_Prompt_: For the listing that follows, give again exactly the lines from the one with "You are a computer-use agent. The" to the one with "Instruction: Click the", including both.
Extracted material below:
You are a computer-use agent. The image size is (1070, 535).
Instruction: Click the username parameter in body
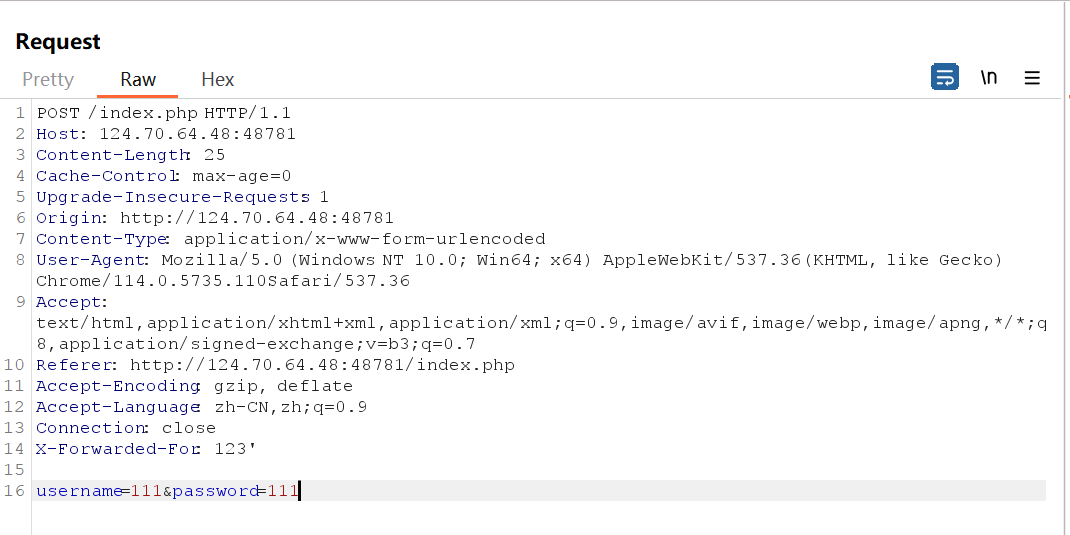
End of Extracted material.
Extracted material below:
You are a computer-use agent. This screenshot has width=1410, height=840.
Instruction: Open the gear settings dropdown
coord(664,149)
End of Extracted material.
_Written response_:
You are a computer-use agent. The image size is (1070, 535).
Instruction: Click the username parameter in body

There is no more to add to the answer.